Women have always been perceived as the weaker of the two sexes. Anything that requires a “pair of balls” is immediately considered out of a woman’s reach. They are always seen as more inclined towards household work (except for heavy duty work that is moving furniture and renovations). And it’s also just not about underestimating their physical capacities. ‘Women are emotional and hence, mentally weak’ is another stereotype that has been flying around for centuries. All of these stereotypes make women seem unfit for taking charge which is why, women are often (read: always) shut down before they can even attempt taking flight.
So, perhaps, that is why it is that much more inspiring when a woman pulls through the cracks, fights her way up, persists and manages to prove that yes, she can. Here are some women who, in the inhibiting Indian society, left their mark and empowered women to push for gender equality.

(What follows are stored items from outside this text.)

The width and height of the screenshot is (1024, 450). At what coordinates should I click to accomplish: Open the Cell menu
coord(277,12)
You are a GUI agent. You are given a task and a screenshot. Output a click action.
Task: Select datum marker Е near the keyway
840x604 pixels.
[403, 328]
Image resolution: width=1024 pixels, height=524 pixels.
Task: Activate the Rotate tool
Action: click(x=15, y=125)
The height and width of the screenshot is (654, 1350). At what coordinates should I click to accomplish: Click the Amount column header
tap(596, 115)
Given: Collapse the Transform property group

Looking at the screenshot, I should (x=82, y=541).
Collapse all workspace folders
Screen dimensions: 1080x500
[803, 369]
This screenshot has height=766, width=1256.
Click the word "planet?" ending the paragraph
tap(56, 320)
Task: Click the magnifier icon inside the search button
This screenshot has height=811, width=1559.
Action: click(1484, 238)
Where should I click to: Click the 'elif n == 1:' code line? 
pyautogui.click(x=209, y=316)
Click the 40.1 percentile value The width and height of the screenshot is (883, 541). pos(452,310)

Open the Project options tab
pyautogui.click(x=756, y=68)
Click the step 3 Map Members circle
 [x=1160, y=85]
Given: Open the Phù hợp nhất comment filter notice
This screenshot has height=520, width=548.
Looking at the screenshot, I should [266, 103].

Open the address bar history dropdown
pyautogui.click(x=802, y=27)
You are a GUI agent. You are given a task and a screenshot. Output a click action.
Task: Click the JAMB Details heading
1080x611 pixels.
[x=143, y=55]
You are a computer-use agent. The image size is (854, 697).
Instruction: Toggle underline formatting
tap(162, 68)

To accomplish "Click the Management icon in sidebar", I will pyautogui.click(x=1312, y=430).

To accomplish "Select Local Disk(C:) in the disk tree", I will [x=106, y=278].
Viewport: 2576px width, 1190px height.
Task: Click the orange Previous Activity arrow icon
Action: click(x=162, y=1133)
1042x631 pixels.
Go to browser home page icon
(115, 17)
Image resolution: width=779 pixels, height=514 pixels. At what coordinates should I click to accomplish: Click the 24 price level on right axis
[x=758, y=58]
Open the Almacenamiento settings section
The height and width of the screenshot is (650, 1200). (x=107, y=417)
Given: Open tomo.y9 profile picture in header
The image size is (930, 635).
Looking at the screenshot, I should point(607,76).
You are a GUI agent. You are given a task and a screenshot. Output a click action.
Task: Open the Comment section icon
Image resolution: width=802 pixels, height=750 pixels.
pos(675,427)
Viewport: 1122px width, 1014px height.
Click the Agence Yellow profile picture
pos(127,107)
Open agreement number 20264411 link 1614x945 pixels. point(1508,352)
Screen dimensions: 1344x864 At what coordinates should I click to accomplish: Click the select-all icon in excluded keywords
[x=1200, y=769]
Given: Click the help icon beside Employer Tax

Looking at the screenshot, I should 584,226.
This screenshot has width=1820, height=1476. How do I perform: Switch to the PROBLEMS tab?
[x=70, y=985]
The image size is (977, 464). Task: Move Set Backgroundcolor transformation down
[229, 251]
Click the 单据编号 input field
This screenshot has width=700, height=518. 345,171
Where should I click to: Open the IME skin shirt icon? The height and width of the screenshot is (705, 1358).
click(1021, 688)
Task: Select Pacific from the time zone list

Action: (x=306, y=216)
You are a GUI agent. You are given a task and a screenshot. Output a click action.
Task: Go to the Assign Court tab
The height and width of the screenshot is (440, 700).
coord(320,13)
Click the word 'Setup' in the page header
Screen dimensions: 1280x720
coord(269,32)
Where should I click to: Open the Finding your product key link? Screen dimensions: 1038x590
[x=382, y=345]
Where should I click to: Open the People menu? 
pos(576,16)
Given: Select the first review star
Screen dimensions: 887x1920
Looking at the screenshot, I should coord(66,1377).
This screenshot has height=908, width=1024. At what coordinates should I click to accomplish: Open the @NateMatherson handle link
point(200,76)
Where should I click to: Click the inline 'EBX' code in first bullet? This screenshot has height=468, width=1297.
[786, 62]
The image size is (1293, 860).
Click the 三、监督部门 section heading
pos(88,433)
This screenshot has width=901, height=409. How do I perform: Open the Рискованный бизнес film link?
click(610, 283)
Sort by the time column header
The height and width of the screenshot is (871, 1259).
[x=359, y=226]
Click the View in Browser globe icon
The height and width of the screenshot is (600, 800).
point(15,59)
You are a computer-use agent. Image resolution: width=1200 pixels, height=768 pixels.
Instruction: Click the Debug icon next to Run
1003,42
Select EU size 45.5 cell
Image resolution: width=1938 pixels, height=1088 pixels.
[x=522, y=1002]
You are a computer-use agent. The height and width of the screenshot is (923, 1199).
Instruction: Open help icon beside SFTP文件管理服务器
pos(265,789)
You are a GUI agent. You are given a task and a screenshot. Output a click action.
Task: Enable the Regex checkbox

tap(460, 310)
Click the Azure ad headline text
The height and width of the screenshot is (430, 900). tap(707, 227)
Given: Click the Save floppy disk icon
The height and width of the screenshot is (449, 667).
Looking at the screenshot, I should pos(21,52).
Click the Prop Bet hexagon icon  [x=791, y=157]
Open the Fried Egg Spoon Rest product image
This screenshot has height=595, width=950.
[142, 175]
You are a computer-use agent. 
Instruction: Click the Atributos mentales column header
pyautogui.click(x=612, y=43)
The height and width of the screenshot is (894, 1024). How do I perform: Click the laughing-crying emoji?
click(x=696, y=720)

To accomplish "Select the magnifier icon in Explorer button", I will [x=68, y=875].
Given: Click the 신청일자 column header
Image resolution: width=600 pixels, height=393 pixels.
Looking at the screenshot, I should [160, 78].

After having taken the bold step of refusing a marriage, Laxmi was attacked with acid by her would-be husband and two other men. She survived the deadly ordeal and campaigned against such violence. She proved that you can never silence a woman who will give anything to stand up for herself.
Men open doors for women, offer to lift their baggage because they think they are more capable of conducting physical activities. Well, what does one have to say for Karnam Malleswari, who became the first Indian woman to bag an Olympic medal in WEIGHT-LIFTING.
Women are always pulled out of sports, and people assume that they would never even show the slightest interest when Kohli hits a century, or when Nehwal wins a singles match. When in reality, one of the most prominent faces in sports journalism is that of Mayanti Langer, who grew up playing football and has hosted several international sports events.
Killing two birds with one stone, Roshni Sharma proved that women are not incapable of driving and also that they can travel solo. She rode her bike all by herself from Kanyakumari to Leh over 14 days.
Right after they graduate school, families start to search for the “perfect match” for their little girls, hoping to get them hitched before their face breaks the first wrinkle. However, that is not the case with Indian actress Suhasini Mulay. She stayed unmarried until she was 60, stepping into the sacred bond only on her own terms.
Back when it wasn’t mainstream, Indian mountaineer Bachendri Pal embarked on her perilous ascent of the world’s highest peak, the Mount Everest. She became the first Indian woman to scale the peak in 1984.
Given that women don’t have the brains or the balls, it is so very obvious that they can’t be leaders, isn’t it? Wrong! And Chanda Kochhar, CEO and MD of ICICI Bank, has proven that competence is not a factor to be judged by gender.
Be it divorcees or widowers, women with kids are often pitied for having to live through the pain of bringing up their children by themselves. However, Bollywood actress Sushmita Sen quashed this stereotype when she adopted a girl as a single mother in 2000.